作業内容 —
人工肛門についての抜粋文で、便や腸液がパウチの取り付け面から漏れてくることは通称何と呼ばれていますか。

抜粋文 —
%%

大腸全摘出の第一期手術では人工肛門(ストーマ)が造設されます。この手術でのストーマは一時人工肛門といって、腸管の途中で外に排出するように出来ているので、穴が2つあります。胃から便が通って出てくる穴と、肛門に続く穴です。
もちろん私にとって初めてのストマですが、これが結構な頻度でトラブルを引き起こしました。ストマ自体の出来は今思い出してもかなり良い方だったと思います。大きさも手ごろで高さもあり、看護師さんたちも「よく出来たいいストマ」と言っていました。
※人工肛門の英語名はstoma(ストーマ)ですが、日本の病院などで口語的に言う時はストマと伸ばさない事の方が多いです。もちろんどちらでも通じます。
術後一週間経つと食事も始まり便量はかなり増えてきますが、小腸人工肛門(イレオストミー=通称イレオ)の作りたての内は大量の腸液もそれに加えて出てきます。ガスもかなり出ますので、排出や交換が間に合わずパウチの取り付け面から漏れて来るのです。これを通称パンクと言います。
術後一定期間は、ストマからの便量は看護師によって管理されていて、私が勝手に排出できないことになっていました。そしてストマの交換も看護師がやってくれていたのですが、特に術後パウチを使っていた時はその容量の無さからあっという間にパンパンになってしまいます。あれ、お腹が何か濡れてる? と思った時はもう遅く、ベッドは酷い状況になります。何しろイレオの便はほとんど水便なので、看護師はその度にパウチの張替えとベッドの掃除、シーツ交換をやる羽目になります。
多分その頃の病棟もまだUCでのイレオストマの経験がそれほど無く、手探りだったのかと思います。術後パウチの次も低容量のパウチでやはりパンクを繰り返しました。これが多い日は一日に数度発生します。その度にナースコールして処理をしてもらうのですが、その情けなさと申し訳ない気持ちは今でも忘れられません。その度に看護師さんはニコニコとやってきて「仕方ないよー」と笑ってくれるのですが、内心「またかよー」と思っていたでしょう。コロンボ(H病院ではベッドシーツの上に敷く防水シートをそう呼んでます)が敷いてあるならいいのですが、シーツ交換時にそれを忘れていた場合悲惨です。マットまで染みてしまいますから、ベッド交換して翌日看護助手さんが大変な思いをしてマットの掃除をしなければなりません。ストマ患者のベッドにコロンボは必須なのです。
その後、病棟の看護師長がH病院でメインに使っていたストマパウチの会社「コロプラスト」に相談して、イレオ用のパウチにパイプを付けて大容量の外部タンクに流し込むようにしてからは、大分そのパターンのパンクは減りました。先日ストマの再増設手術をH病院で十数年ぶりに行ないましたが、術後最初のパウチ交換でそのパイプで外部タンクに繋げたので、「あー自分のケースが経験則として役に立っているのかなあ」と思いました。
しかし、ストマのパンクの原因は物理的に容量オーバーする事だけではありません。何度もパンクしていると強烈なアルカリ性の腸液に肌負けしてびらんが発生します。その部分の接着が弱くなりそこから漏れることもあります。また、起き上がる時にストマの位置の皮膚に皺が寄る場合もそこから漏れやすいです。

%%

提供データ —
%%

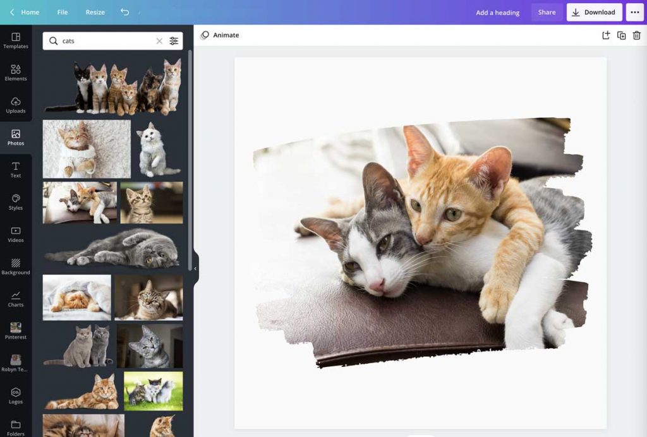Open the Background panel
The width and height of the screenshot is (647, 437).
point(16,267)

%%

解答 —
パンクと呼ばれています。